Mark Twain’s gold mining adventures in Nevada taught him a
valuable lesson, “nothing that glitters is gold” and that it is human nature to
“go on underrating men of gold and glorifying men of mica” (Twain Travel 59). This revelation stuck with Twain throughout
his life and showed up in his writings.
In The Adventures of Tom Sawyer,
Twain highlight young Tom Sawyer and his friends as “men of gold” (59).
Twain exposes the idea that these young boys can be men of
gold through the innocence of childhood and exploration of youth as a condition
rather than a period of time. In Twain’s
story about Tom Sawyer there is a running theme that idealized childhood and
the purity and innocence that exists in it. Twain depicts many instances where
this is best seen. Two that stand out as
example of an idealized childhood are when Tom convinces the local boys to
paint his fence and the superstitions that the boys cling to as a
religion.
In the second example, Twain shows how superstitions have
been perpetuated, and how the children come to create a religion around these
superstitions. Tom runs into Huckleberry
Finn one morning, and Huck is carrying a dead cat. The two boys strike up a conversation about
the proper method for getting rid of warts.
In one superstition, a boy much stick his hand in stump water and recite
an incantation; in another superstition, the boy must have a dead cat in a graveyard
at midnight and throw it while reciting a different incantation. Both rituals, though different, play a part
in the religion the children have set up.
For them these rituals are as real, or more real, than the adult,
Christian religion they are forced to endure.

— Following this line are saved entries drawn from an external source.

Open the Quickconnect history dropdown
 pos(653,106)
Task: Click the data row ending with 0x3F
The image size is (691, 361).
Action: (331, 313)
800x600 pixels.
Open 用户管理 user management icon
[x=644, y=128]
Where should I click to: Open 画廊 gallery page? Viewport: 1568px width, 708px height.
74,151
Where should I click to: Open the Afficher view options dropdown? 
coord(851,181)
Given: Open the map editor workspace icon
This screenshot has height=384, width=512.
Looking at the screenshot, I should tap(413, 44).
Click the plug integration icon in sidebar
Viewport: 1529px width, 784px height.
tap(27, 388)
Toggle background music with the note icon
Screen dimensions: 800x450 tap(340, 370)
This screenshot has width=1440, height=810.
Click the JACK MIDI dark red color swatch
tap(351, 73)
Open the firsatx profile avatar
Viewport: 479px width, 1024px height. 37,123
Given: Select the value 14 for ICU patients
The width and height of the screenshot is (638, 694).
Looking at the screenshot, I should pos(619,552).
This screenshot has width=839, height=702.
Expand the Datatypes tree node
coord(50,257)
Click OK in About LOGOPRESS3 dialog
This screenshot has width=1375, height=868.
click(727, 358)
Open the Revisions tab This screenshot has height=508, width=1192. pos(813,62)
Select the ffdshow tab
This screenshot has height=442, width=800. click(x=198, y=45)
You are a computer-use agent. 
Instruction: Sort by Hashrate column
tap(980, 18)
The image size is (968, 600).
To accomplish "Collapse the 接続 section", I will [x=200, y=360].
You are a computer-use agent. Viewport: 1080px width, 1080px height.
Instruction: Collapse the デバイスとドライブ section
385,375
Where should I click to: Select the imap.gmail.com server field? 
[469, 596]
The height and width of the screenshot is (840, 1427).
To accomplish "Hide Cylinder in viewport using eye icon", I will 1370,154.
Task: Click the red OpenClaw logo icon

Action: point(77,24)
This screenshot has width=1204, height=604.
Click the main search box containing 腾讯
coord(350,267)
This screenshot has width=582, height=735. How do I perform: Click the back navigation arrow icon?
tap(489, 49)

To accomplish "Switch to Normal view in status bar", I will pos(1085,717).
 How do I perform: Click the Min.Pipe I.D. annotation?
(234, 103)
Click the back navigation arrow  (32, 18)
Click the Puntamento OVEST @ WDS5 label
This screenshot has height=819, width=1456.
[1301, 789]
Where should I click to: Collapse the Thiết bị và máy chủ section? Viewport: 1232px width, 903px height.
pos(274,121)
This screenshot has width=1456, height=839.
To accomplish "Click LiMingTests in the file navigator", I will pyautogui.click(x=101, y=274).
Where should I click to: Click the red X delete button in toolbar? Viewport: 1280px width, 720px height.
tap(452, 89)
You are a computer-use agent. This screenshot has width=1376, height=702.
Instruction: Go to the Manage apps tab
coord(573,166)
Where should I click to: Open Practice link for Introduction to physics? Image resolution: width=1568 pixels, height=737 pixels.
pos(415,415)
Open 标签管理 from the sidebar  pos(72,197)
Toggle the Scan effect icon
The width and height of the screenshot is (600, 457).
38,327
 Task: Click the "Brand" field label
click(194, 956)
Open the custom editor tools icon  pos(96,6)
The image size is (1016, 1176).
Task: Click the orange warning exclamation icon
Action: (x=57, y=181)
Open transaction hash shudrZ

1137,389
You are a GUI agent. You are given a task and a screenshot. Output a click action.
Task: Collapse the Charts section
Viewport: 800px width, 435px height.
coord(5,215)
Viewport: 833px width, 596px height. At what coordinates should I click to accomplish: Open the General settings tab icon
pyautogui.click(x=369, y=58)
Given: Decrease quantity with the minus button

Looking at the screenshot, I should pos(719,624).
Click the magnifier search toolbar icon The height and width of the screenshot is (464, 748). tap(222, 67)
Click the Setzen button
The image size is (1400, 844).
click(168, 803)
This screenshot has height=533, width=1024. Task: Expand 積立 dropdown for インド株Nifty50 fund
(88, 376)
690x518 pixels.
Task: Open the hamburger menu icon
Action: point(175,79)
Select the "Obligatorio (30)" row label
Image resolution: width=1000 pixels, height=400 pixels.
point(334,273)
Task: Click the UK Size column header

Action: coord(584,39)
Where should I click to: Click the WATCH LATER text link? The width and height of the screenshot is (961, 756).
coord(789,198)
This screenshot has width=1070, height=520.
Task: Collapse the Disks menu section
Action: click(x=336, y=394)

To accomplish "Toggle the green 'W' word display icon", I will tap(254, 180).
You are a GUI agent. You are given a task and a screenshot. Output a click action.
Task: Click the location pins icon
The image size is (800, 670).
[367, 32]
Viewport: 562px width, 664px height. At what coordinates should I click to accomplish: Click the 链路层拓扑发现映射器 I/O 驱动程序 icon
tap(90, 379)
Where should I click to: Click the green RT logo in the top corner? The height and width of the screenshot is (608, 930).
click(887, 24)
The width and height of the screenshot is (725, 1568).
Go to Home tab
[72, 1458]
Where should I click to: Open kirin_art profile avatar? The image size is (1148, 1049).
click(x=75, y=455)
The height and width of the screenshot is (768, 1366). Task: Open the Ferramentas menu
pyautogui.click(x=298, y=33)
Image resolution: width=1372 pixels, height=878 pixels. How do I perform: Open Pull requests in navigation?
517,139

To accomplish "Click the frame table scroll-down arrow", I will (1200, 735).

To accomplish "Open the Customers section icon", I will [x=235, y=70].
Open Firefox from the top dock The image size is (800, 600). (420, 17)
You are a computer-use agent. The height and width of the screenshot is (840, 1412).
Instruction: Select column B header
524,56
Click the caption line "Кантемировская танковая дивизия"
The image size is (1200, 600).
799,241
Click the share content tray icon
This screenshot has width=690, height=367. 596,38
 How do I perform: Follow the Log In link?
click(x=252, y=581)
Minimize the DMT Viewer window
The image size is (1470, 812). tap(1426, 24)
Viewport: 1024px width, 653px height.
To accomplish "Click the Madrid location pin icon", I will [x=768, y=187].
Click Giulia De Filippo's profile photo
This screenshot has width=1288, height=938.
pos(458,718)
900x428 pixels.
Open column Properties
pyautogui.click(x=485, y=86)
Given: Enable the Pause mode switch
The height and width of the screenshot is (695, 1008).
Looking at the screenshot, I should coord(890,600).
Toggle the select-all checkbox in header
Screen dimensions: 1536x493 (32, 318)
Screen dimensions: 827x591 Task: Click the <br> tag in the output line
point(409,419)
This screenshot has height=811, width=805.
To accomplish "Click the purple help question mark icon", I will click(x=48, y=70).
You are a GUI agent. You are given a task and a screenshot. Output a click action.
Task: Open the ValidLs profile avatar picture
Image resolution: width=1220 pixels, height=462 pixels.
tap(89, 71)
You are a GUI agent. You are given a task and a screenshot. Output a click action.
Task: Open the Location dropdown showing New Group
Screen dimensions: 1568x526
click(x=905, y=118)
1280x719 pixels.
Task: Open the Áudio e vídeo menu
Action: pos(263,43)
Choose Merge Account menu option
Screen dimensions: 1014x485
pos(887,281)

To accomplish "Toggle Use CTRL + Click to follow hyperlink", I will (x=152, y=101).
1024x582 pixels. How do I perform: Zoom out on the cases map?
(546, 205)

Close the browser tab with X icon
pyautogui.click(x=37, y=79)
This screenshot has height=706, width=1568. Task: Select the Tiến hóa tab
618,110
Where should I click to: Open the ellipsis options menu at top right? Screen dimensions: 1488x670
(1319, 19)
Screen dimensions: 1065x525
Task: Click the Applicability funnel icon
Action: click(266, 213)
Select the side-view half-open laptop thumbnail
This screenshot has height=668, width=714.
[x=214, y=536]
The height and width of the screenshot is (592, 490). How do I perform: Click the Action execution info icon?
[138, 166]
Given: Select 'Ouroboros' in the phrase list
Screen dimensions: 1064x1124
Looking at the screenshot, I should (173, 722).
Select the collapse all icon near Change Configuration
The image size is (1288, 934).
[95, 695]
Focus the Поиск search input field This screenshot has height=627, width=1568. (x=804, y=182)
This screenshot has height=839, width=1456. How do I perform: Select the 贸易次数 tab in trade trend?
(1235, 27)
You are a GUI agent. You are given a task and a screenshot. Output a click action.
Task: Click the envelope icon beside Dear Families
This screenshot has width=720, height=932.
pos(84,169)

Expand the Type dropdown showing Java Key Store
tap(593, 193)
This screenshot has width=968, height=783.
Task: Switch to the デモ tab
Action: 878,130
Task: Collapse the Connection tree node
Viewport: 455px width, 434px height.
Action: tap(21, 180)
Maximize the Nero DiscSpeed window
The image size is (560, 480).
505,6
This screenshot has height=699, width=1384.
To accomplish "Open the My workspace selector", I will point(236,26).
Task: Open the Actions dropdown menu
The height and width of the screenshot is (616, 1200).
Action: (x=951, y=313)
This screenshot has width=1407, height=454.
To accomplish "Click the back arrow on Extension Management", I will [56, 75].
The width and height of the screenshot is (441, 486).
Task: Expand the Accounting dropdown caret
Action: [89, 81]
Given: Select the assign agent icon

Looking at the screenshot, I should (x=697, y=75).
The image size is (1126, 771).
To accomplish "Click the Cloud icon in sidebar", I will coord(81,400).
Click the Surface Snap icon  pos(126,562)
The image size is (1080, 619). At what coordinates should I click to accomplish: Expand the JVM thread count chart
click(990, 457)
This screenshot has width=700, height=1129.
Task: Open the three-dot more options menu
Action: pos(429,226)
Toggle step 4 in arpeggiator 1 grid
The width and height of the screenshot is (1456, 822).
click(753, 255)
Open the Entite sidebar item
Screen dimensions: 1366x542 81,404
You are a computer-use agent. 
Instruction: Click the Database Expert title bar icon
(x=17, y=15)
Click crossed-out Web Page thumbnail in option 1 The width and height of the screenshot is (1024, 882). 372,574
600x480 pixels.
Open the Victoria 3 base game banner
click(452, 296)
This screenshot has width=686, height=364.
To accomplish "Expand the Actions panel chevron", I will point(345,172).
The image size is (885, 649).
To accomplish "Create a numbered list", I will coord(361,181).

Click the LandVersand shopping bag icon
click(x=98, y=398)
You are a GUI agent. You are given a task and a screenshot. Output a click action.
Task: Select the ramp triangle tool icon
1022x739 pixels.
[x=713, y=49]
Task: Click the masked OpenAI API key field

There is an innocence and purity about these rituals because they have
not grown out of forced attendance and recitations, but out of imagination and
life. The children clearly put more
stock in this religion than they do Christianity. They respect the home-grown “gold” and wisdom
that exists in them.
Through Tom Sawyer, Mark Twain attempts to point out the
innocence of childhood and make his adult readers nostalgic for a time and
place that would allow for the exploration of the world and human nature in a
way that is unique to childhood. He
shows that “men of gold” are not always men and the perhaps the loss of
childhood turns men from gold to mica.